TASK STATEMENT :: If a line in the listing below includes the word "will", pick it out.

*** Opening DATA SHOWN ***

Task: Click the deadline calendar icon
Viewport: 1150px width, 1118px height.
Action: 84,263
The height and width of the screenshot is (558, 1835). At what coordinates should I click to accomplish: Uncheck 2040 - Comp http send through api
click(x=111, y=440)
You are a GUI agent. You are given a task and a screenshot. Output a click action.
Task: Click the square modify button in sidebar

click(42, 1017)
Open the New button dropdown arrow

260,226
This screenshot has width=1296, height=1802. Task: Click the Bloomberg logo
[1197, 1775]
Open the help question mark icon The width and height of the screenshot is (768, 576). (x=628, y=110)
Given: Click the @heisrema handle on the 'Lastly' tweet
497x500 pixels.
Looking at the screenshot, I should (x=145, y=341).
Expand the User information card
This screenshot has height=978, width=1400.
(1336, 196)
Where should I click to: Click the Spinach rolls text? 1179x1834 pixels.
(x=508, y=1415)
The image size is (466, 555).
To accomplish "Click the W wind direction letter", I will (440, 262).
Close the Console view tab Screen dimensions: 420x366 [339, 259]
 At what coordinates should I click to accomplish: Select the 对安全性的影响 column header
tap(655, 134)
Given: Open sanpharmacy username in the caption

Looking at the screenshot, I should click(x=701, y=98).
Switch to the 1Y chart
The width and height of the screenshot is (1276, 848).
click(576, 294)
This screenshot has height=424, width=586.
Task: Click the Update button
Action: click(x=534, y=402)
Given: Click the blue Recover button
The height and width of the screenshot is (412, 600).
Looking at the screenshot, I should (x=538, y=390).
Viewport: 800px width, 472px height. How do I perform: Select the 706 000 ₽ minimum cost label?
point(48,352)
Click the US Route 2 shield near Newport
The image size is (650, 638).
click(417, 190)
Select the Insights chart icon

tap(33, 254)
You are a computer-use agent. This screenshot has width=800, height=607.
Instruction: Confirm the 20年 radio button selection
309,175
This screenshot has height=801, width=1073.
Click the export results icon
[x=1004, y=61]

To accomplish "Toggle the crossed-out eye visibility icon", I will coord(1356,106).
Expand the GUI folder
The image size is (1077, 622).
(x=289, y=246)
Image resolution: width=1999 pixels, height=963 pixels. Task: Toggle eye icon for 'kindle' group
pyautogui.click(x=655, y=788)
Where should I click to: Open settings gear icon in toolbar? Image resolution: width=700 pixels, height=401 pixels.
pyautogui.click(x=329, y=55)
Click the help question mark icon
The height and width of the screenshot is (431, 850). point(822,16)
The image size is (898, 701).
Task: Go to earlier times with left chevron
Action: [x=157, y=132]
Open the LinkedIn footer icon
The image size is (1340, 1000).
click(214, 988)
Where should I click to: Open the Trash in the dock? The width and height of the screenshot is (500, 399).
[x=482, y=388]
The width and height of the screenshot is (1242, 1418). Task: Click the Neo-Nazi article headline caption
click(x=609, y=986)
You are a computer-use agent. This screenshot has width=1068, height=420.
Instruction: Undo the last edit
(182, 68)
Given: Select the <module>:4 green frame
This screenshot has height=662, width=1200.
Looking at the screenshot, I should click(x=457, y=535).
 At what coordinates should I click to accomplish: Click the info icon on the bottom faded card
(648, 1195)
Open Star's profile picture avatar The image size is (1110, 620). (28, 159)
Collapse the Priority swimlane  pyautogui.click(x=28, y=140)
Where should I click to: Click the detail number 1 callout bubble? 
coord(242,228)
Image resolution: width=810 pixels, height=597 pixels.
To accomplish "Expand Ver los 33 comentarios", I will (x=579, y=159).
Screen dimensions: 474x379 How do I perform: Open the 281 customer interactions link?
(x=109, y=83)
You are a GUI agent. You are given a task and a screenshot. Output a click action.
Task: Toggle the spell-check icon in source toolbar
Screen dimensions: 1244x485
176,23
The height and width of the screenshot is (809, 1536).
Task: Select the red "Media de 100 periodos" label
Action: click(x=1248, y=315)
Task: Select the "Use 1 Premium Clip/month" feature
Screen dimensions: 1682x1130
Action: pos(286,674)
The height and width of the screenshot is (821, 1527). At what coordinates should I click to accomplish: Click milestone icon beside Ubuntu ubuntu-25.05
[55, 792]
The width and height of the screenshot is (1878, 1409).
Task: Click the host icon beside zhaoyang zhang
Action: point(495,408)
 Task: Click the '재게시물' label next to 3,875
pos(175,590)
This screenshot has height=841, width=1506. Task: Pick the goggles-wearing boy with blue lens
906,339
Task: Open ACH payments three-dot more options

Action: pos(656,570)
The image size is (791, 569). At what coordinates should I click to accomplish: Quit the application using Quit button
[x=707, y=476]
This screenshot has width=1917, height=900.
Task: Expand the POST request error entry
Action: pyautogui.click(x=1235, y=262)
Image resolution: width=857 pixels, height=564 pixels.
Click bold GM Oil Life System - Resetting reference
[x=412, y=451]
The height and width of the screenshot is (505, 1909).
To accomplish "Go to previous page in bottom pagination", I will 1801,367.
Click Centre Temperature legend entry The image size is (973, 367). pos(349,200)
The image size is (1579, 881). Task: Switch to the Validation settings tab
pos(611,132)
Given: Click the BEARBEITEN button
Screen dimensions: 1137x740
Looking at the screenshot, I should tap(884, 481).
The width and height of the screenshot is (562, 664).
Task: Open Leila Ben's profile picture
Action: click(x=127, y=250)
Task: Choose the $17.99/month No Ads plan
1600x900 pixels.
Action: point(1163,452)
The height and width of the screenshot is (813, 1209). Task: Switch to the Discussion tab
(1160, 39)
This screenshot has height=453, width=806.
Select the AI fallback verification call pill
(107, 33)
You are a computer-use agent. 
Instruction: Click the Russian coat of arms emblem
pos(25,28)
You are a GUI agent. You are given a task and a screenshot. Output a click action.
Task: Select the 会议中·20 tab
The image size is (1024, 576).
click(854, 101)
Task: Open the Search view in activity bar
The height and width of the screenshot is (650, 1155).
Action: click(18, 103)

*** Closing DATA SHOWN ***

TASK RESPONSE ::
To accomplish "Click the W wind direction letter", I will (440, 262).
To accomplish "Toggle the crossed-out eye visibility icon", I will coord(1356,106).
To accomplish "Expand Ver los 33 comentarios", I will (x=579, y=159).
To accomplish "Go to previous page in bottom pagination", I will 1801,367.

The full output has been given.